If you think I am exaggerating, I can give you a warning from my own bitter experience: even living in a monastery, with the divine services every morning, every evening, and throughout the day, with cell rules and spiritual reading and the lives of the saints being read during our meals taken in silence, with communal labor undertaken together for the sake of Christ and His Vineyard, surrounded all the time by icons and holy relics, it is still so incredibly easy to frequently find oneself utterly insensible to spiritual things, totally consumed by the thoughts, attitudes, and values of this world.
In the early days of Christianity, the Church survived horrific persecution and bloody martyrdom by gathering every single day to partake together of the Holy Mysteries of Christ. And for many centuries, even into relatively modern times, the typical parish practice was to hold the complete cycle of divine services every single day. Mothers and fathers would rise before dawn to bring their children to Matins in the village church, before beginning a long day of such toil and labor as few of us have ever known. Meanwhile, we ourselves keep hitting the snooze button until the last possible moment before rolling out of bed. Nobody ever said that saving your soul would be easy.
But you know what? I’d be willing to bet anything that at the end of the day, after countless hours of back-breaking work, those peasant families came home after Compline and stood before their icon corner, quietly reciting their evening prayers together, and knew a peace of which the rest of us can scarcely dream.
The Holy Fathers tell us that the angels are a light to monastics, and the monastics are a light to the laity. The angels liturgize unceasingly in the Kingdom of Heaven, and we monks try as best we can to order our day around the divine services, which in very truth are Heaven on earth. So if you want to take the option of St. Benedict, come and experience with us the life that he founded, and then, to the best of your ability, recreate that life in your parish at home.
I can absolutely guarantee you there is nothing else that you can possibly do to strengthen your spiritual life, to establish yourself and your family in the faith, and to save your souls, that will even come close to the power and the grace of increased participation in the beautiful and transcendent services of the Church. The divine services are divine life itself. In them we meet ourselves, we meet one another, and we meet God. In what else than this does Heaven itself consist?

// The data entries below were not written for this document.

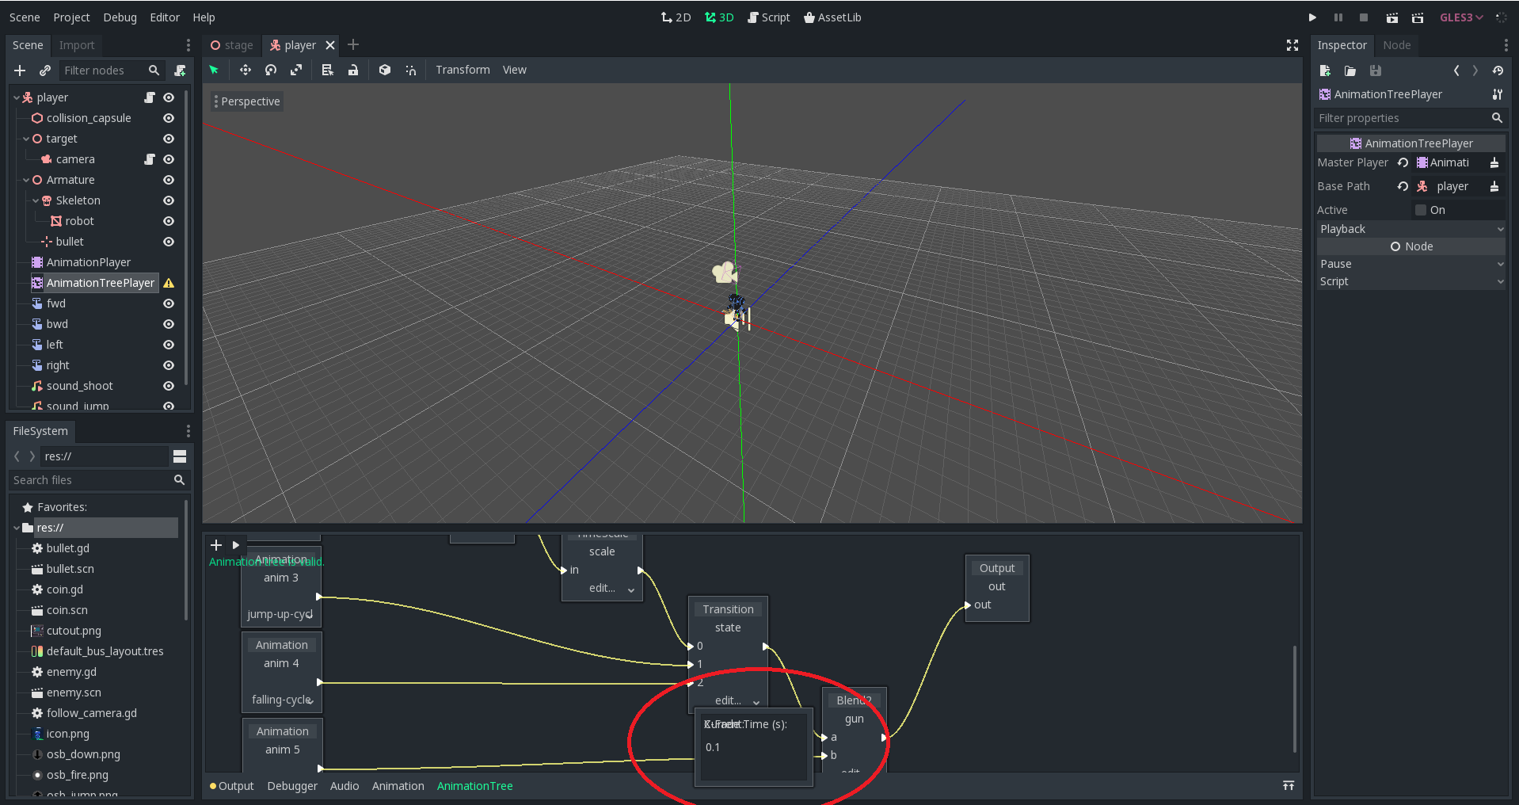Screen dimensions: 1519x805
Task: Hide the sound_shoot node
Action: click(168, 386)
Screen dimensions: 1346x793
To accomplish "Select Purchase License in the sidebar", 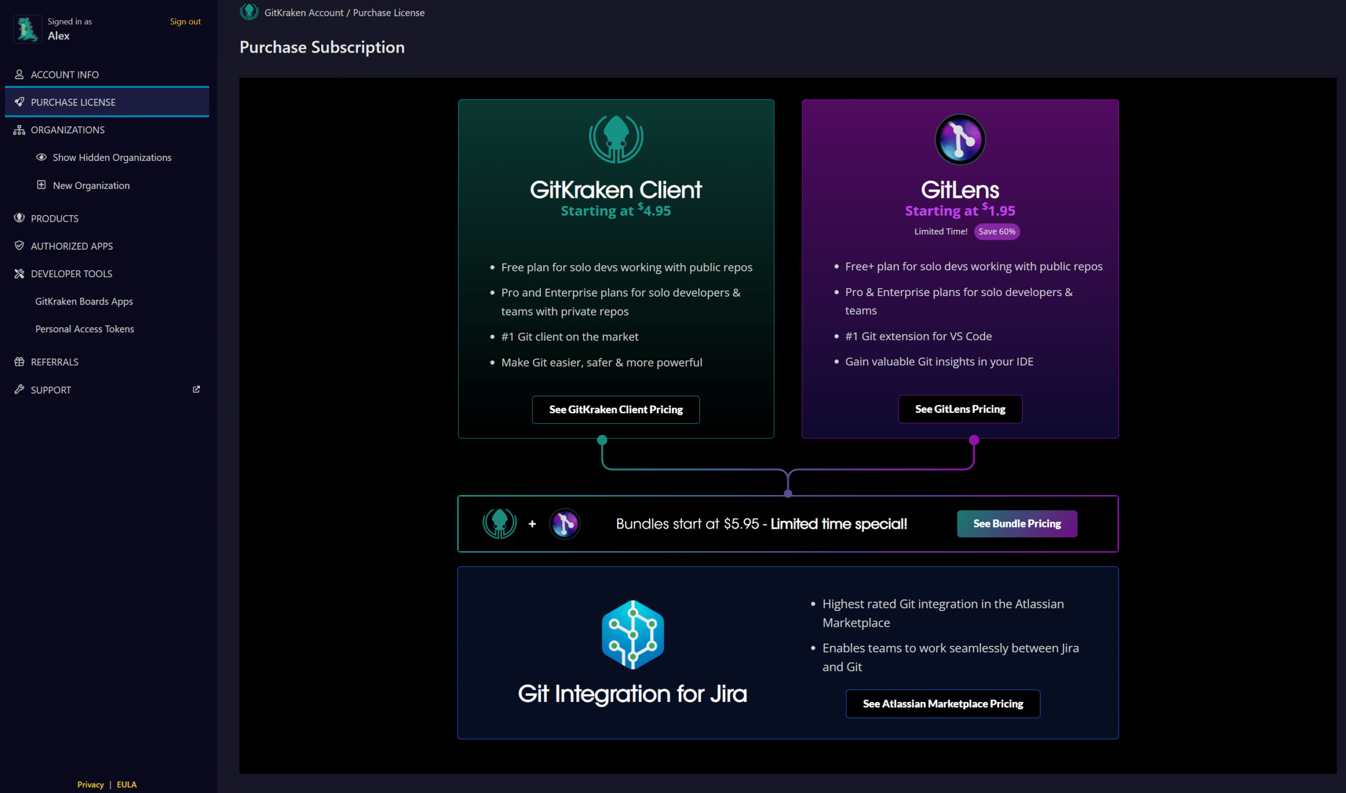I will tap(73, 102).
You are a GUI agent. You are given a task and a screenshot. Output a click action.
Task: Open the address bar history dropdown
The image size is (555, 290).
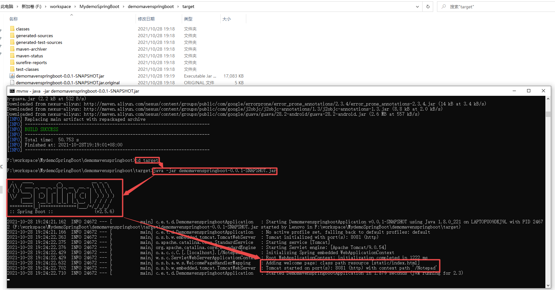[x=417, y=6]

I’m not saying that you should call your priest and demand that he start following the Typikon to the last jot and tittle, starting tomorrow. But it is always possible to make a beginning. Most priests would be absolutely overjoyed to increase the number of services offered at their parishes, and many priests with whom I have spoken have tried extremely hard to do so. But nobody comes. They cannot do it alone: they need chanters, they need choir members, they need altar servers. They need the faithful. “For where two or three are gathered together in my name, there am I in the midst of them.”
We don’t need to found a new and exciting form of Christian community, custom made for the modern world. We simply need to go to Church! By the grace of God, in America we have both monasteries and parishes — weak and poor excuses for such, as a rule, but nevertheless they are here. The Holy Spirit is here. Christ stands at the door and knocks. Will we answer?
Behold, I say unto you, Lift up your eyes, and look on the fields; for they are white already to harvest. And he that reapeth receiveth wages, and gathereth fruit unto life eternal: that both he that soweth and he that reapeth may rejoice together.